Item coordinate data
>> Begin
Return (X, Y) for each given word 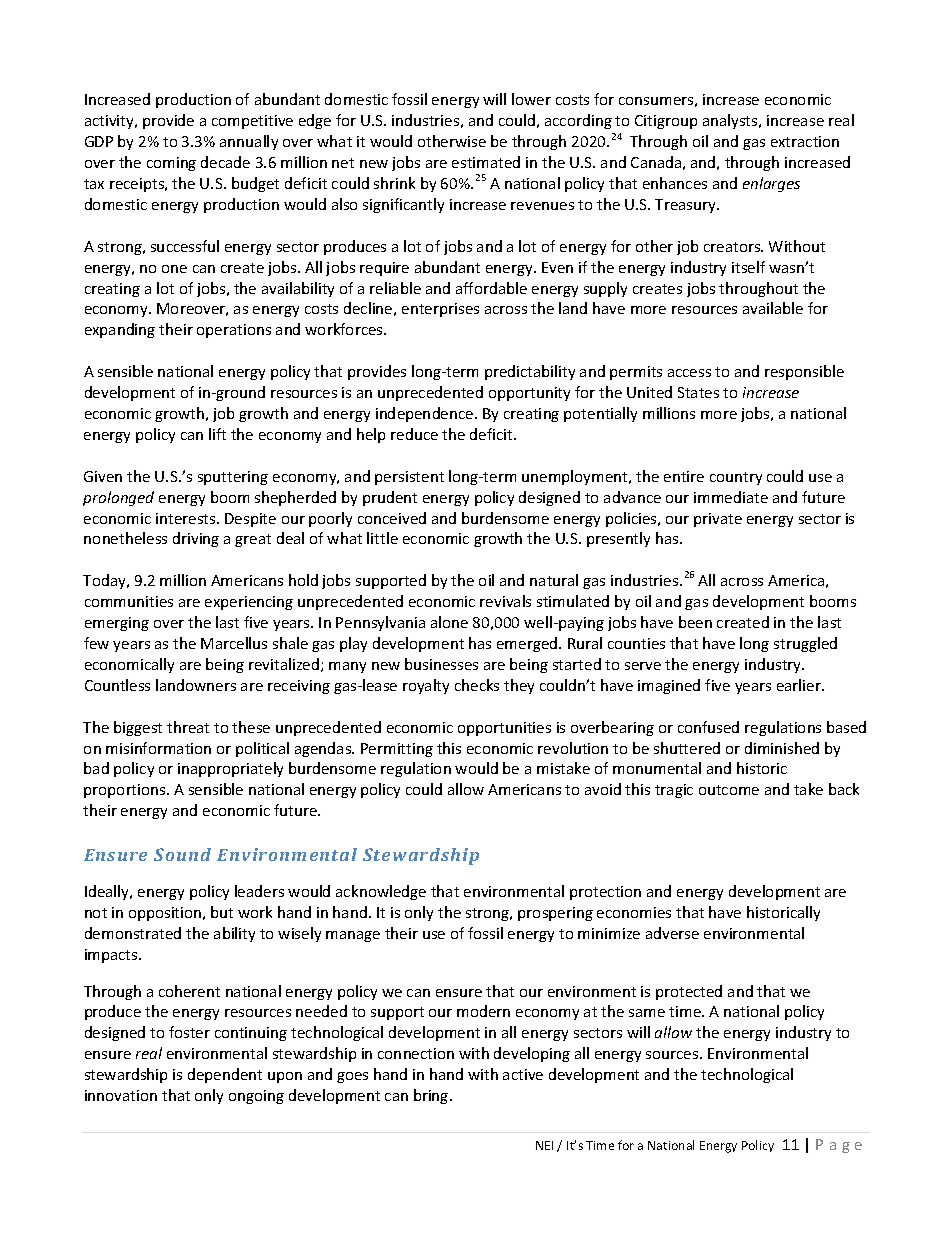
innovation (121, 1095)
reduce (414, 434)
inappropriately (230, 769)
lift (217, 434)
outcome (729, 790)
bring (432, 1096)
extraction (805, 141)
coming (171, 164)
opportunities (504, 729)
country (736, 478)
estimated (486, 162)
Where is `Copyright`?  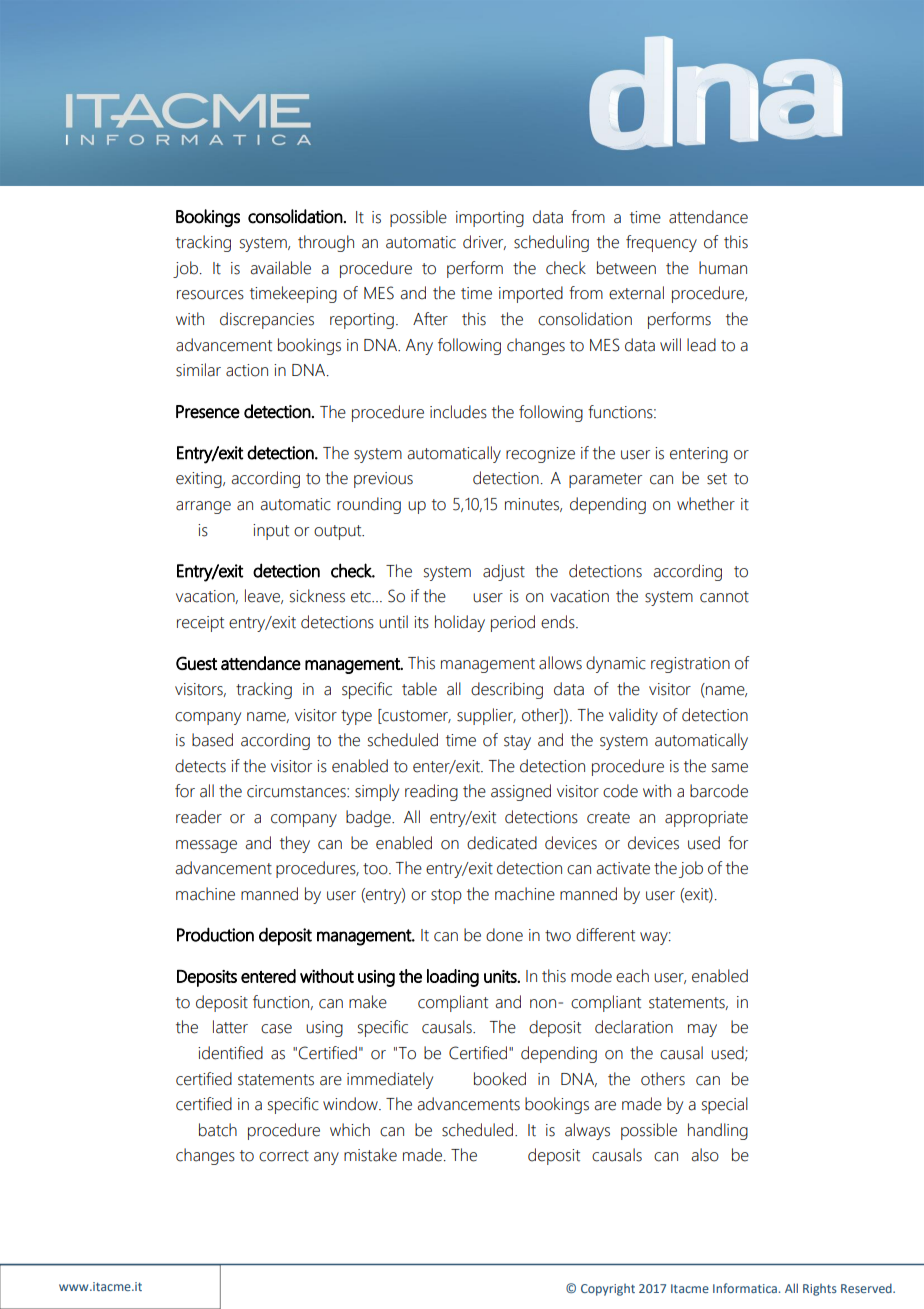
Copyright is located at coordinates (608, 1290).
>> End
YOUR OBJECTIVE → Copy every row above word for word, but leave the pictures out.

ANSWER TO THE PROBLEM →
Return (X, Y) for each given word 
innovation (121, 1095)
reduce (414, 434)
inappropriately (230, 769)
lift (217, 434)
outcome (729, 790)
bring (432, 1096)
extraction (805, 141)
coming (171, 164)
opportunities (504, 729)
country (736, 478)
estimated (486, 162)
Where is `Copyright`?  
Copyright is located at coordinates (608, 1290).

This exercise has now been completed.